WHAT IS BEING ASKED:
From the line with "The width and" up to and including the line with "pyautogui.click(x=45, y=28)", rewrite the entries with "toolbar" replaced by "ribbon" and everything else unchanged. Leave the pictures out of your answer.

INPUT DATA:
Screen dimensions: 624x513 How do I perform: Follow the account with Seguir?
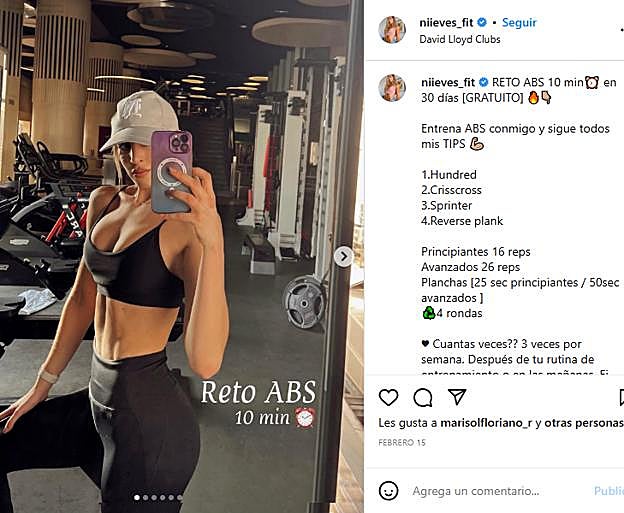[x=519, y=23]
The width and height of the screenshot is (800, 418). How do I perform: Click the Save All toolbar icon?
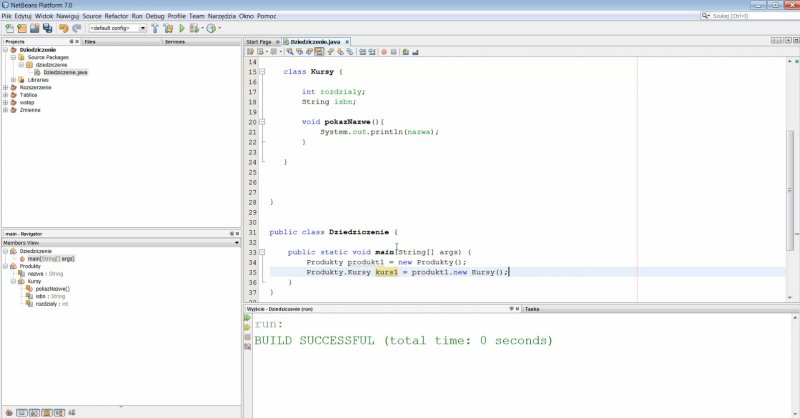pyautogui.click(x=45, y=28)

...

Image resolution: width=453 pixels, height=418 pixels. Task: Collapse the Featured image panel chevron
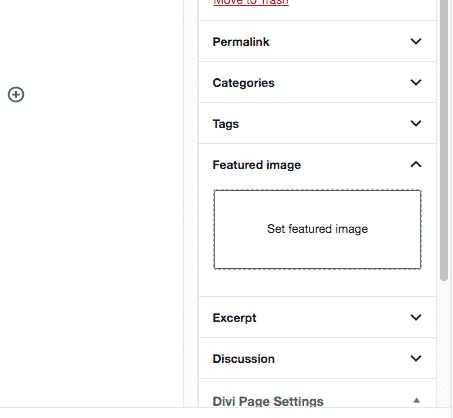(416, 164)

TASK RESPONSE:
The width and height of the screenshot is (800, 418). How do I perform: Click the Save All ribbon icon?
pyautogui.click(x=45, y=28)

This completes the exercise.